25. She dwelleth in Israel even unto this day — This account must have been written during the lifetime of Rahab, when many were living who could have disputed the miracles if they had not occurred. Those who assert that this book was written several centuries later are driven to such an arbitrary interpretation as that her descendants continued to dwell in Israel unto this day.
[Rahab was the first Canaanite convert to the Hebrew faith, and is, accordingly, highly honoured in Hebrew history and Jewish tradition. She was married to Salmon, whom a romantic imagination has very plausibly identified with one of the two spies whose lives she saved at Jericho. She became an honoured mother in Israel, from whom sprang David and his Messianic son. Matthew 1:5. The prominence given by Matthew to the adoption of Gentile women, like Rahab and Ruth, into the Messiah’s genealogy, is a prophetic indication of the Gospel catholicity, in which Jew and Gentile, bond and free, are seen to be one in Christ.]
JOSHUA’S ADJURATION AND FAME, Joshua 6:26-27.
26. And Joshua adjured them — Bound them with an oath; caused them to swear. This solemn charge, attended with all the solemnity of an adjuration, was designed to prevent Israel and his posterity from erecting again the walls which had been thrown down by the power of Jehovah. Joshua would have these prostrate defences of the wicked city a perpetual and impressive memorial of punished sin, and of the power and justice of Jehovah. We do not understand that the oath bound the Hebrews not to erect houses, but simply the walls and gates: for we find, in Judges 3:13, the city of palms — the usual appellation of Jericho — spoken of as inhabited. Also, that in 2 Samuel 10:5, David orders his outraged embassy to “tarry in Jericho until their beards be grown.”
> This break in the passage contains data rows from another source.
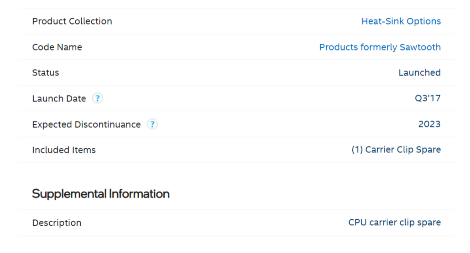Select the 2023 discontinuance value
The width and height of the screenshot is (470, 253).
point(429,124)
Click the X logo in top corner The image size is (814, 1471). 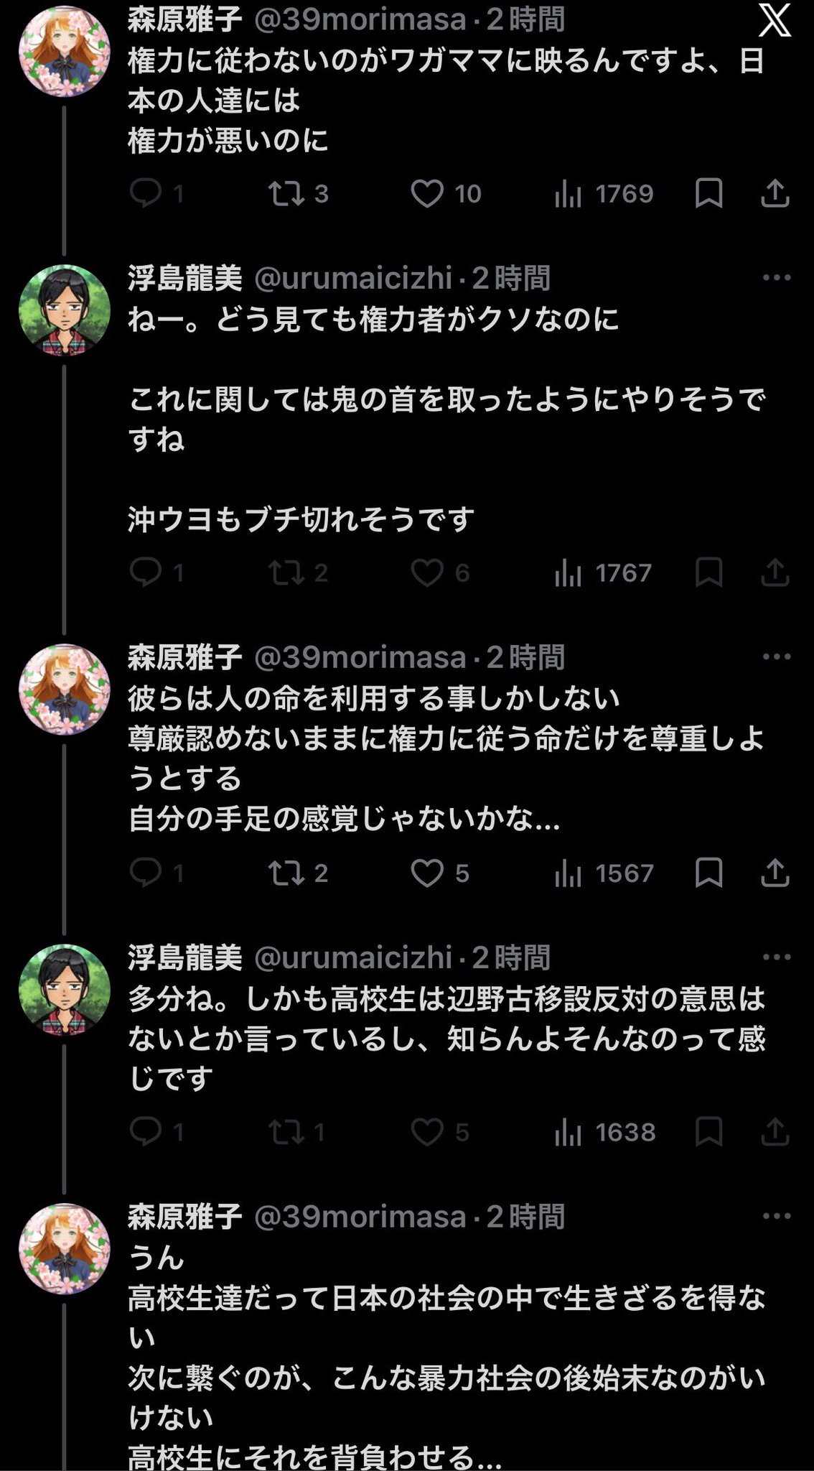tap(775, 21)
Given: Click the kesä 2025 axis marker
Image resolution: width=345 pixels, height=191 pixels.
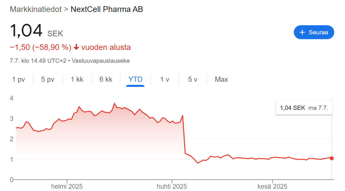Looking at the screenshot, I should (273, 186).
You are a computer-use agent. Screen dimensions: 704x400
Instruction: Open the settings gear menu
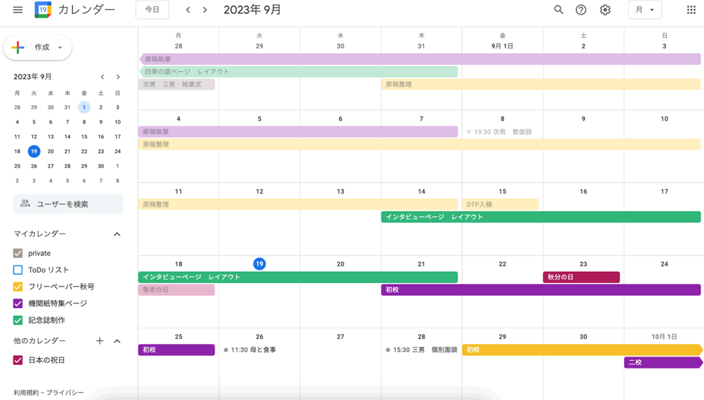(605, 10)
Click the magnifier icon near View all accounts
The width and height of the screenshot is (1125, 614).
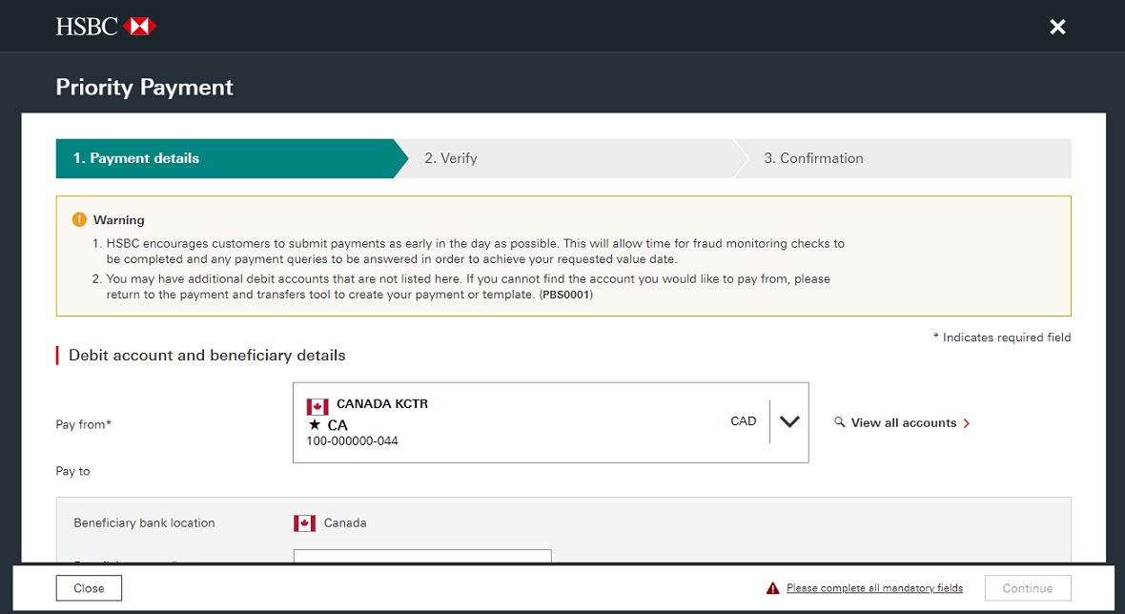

Cursed be the man before the Lord — That is, Jehovah beholding and being judge. The curse is pronounced by divine sanction, and will fall at his command upon the daring man who shall attempt to restore these fallen walls, and thereby destroy their monumental significance.
In his firstborn — That is, at the expense of his life. The meaning, evidently, of this strong poetic expression is, that the builder of the walls would suffer the loss of all his offspring, from the oldest to the youngest. [The words of the curse are in the form of poetic parallelisms, and may be rendered thus:
Cursed be the man before Jehovah,
Who rises up and builds this city of Jericho.
In his firstborn shall he lay its foundation,
And in his younger son shall he set up its gates.
Possibly this rhythmical passage, like that cited in Joshua 10:13, was taken from the book of Jasher.] For a striking fulfilment of this prophetic curse, see 1 Kings 16:34, where we find that Hiel accomplished this work, and suffered the penalty predicted five hundred and fifty years before.
27. So the Lord was with Joshua — The promise made to Joshua in chap. 1 is fulfilled.
His fame was noised — True fame has been styled the shadow of greatness. He who demonstrates that God is with him cannot dwell in obscurity.